Kafka Explained

Components of Kafka

Producers: This component is responsible for forwarding messages to the related Kafka component. which is following component.

Topics: This is where producers persist messages. Topics are responsible for storing data inside of Kafka.

Image for post
For each topic, the Kafka cluster maintains a partitioned log that looks like this schema above

Consumers: When you want to read data from one or multiple topics consumers perform read operations from Topics.

Image for post
This scheme above explains read and write operation goes on a partition

Consumer Groups: There is Consumer Group feature for read operations. Lets say you need to read same data from many different systems, you can create consumer groups and you can crate consumers under them so you can decide which consumer will be assigned to which group . It is also possible to scale-out intensive read operation with using consumer groups.

Image for post
Consumer Groups connected to same servers in a cluster

Clusters: as you can understand from the name of the component(just like the previous ones) this component says that Kafka may be clustered. Meaning, Kafka instances which is working in different servers may speak with each other and perform operations in parallel. A Kafka cluster is made up of multiple Kafka Brokers.

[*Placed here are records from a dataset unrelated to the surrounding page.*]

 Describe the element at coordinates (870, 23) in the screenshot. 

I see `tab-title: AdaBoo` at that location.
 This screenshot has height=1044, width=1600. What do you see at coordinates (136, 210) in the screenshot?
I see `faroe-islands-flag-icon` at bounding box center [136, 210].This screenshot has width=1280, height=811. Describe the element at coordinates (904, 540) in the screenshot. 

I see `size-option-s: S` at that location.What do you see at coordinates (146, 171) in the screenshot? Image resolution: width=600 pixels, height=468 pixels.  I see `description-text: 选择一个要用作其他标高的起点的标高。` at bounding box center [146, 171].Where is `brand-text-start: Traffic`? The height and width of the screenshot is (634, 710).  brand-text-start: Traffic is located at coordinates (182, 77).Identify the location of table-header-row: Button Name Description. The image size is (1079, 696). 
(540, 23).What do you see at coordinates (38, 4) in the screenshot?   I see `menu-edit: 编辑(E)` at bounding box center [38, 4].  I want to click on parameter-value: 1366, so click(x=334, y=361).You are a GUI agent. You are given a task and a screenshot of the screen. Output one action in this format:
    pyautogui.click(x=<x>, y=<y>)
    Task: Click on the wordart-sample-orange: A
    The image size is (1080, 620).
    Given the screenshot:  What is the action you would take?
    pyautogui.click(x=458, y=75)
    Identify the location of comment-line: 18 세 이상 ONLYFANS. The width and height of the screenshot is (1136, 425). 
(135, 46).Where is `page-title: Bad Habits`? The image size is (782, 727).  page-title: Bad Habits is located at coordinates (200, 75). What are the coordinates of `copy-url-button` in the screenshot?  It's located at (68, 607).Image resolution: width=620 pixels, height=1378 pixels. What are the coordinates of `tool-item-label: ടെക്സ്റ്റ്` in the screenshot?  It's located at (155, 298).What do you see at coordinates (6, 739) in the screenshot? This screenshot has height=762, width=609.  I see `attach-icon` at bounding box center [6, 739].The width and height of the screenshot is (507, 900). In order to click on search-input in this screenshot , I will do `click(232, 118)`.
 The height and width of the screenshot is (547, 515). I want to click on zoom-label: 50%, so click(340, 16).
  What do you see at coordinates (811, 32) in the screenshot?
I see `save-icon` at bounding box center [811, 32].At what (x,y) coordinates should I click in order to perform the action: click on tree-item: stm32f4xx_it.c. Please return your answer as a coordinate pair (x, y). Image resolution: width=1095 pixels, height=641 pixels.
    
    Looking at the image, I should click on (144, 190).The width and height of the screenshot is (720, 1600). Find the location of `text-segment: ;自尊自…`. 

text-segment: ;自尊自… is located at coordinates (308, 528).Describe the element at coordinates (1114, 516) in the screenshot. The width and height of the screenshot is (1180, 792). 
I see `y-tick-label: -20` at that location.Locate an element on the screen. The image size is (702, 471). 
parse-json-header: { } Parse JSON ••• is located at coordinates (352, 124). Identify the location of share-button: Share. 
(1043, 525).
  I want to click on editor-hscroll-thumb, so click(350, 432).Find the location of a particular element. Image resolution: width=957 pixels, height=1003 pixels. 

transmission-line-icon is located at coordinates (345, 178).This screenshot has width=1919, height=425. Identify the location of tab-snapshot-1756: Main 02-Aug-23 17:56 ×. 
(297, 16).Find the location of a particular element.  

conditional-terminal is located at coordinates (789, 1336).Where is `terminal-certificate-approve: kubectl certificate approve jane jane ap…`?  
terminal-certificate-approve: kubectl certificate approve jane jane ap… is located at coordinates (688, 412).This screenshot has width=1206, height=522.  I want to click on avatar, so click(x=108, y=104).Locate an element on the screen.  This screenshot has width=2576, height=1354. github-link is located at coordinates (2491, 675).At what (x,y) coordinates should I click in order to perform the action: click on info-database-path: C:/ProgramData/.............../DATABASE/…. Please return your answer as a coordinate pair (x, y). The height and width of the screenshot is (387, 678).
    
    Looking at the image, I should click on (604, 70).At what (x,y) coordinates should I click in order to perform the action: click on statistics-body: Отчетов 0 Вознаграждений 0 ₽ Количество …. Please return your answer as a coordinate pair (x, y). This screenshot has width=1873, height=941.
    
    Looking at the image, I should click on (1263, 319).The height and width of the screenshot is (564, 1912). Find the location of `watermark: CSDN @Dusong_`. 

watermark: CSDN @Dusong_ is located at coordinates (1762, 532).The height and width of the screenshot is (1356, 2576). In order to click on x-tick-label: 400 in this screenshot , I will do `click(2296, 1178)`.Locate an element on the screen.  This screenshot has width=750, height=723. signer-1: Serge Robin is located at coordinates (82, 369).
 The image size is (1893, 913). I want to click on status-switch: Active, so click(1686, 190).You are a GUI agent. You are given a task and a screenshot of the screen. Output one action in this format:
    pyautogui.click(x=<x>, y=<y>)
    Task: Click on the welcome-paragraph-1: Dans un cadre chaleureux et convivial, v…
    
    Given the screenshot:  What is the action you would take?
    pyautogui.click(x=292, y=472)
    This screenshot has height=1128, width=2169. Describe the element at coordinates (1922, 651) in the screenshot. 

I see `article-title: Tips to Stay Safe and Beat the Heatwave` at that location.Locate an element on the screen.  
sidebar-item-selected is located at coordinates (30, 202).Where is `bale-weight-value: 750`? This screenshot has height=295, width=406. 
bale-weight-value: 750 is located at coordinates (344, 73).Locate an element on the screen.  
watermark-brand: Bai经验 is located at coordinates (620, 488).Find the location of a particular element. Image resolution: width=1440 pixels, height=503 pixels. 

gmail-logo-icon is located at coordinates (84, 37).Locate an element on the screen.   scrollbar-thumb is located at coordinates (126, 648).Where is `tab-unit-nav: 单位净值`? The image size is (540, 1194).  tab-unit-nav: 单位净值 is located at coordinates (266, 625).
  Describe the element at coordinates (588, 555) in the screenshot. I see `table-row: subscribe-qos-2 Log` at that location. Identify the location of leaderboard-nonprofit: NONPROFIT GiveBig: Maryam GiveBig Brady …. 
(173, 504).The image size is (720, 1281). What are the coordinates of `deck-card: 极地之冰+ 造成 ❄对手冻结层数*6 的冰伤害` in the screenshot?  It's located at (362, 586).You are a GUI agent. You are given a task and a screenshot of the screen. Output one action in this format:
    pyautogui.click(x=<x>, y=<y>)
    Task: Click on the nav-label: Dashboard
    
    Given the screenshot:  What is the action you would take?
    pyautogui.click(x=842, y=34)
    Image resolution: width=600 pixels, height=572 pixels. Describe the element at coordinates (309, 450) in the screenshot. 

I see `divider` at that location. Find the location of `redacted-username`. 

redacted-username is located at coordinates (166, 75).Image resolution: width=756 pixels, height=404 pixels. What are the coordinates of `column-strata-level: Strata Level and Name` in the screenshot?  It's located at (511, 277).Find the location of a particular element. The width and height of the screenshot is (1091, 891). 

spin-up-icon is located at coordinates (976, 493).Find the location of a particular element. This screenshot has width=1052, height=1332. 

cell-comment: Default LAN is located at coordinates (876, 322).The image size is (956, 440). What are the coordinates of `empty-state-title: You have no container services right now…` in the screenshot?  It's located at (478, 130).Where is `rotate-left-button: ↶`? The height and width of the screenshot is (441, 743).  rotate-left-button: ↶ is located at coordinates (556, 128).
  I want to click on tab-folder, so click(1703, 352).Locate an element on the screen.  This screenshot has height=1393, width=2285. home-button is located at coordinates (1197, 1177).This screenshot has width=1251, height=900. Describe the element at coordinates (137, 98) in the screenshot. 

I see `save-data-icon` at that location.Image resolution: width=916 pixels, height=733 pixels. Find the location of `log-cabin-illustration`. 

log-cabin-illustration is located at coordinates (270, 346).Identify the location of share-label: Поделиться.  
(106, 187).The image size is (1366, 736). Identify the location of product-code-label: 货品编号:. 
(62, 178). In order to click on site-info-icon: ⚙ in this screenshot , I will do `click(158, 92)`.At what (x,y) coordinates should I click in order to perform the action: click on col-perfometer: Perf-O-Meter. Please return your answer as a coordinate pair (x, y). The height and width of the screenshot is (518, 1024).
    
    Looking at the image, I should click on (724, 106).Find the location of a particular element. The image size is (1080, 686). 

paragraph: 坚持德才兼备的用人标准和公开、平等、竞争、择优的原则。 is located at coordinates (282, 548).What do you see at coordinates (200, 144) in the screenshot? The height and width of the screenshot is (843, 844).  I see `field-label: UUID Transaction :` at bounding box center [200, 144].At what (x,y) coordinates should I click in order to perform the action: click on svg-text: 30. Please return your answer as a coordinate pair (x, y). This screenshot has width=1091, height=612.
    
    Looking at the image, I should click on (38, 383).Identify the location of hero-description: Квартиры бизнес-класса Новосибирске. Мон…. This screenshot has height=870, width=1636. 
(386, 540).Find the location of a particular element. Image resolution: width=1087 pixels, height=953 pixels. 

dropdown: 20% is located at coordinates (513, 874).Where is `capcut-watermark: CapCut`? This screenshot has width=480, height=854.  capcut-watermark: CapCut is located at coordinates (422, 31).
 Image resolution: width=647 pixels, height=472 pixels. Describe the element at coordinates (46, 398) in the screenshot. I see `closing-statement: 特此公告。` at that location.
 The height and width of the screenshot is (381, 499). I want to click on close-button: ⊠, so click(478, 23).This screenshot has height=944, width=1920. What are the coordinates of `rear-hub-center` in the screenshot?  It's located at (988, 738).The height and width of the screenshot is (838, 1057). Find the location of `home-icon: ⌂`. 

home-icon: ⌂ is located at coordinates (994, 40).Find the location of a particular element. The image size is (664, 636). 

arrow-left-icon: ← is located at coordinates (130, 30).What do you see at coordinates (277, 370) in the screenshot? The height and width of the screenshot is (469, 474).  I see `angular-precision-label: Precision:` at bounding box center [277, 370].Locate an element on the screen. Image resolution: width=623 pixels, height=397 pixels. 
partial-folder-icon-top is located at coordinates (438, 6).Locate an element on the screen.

Brokers: Brokers store messages sent to the topics and serves consumer requests.

Partitions: Each Topics consist partitions, we can say that partitions are what makes topic a data store.

Replicas: Replication is possible in Kafka to ensure fault-tolerance. Depending on the necessities of your project, replication may be sync or async.

Leaders: Each partition has a leader server. This components conducts each read and write operations as well as they re managing replication processes.

Followers: Followers listen what their leader says. They stores replicated data. if a follower is working in in-sync replication mode, it means it can be next leader in case of failure of leader.

Dependencies

There has to be java environment installed in the servers you want to run Kafka. Java Environment basically governs java infrastructure for any software developed in java language, it makes possible to run java in any OS which supports java.

Another dependency is more tricky, Zookeeper, for service coordination and configuration.

We can understand that those components have to talk to each other to share their states, for example; consumer has to speak with broker to ingest data from topic and it has to share knowledge about operations it made back in broker.

Another example, what happens if the leader in cluster fails? -Zookeeper speaks with other brokers before it goes for leadership election, so Zookeeper handles that kind of coordination tasks.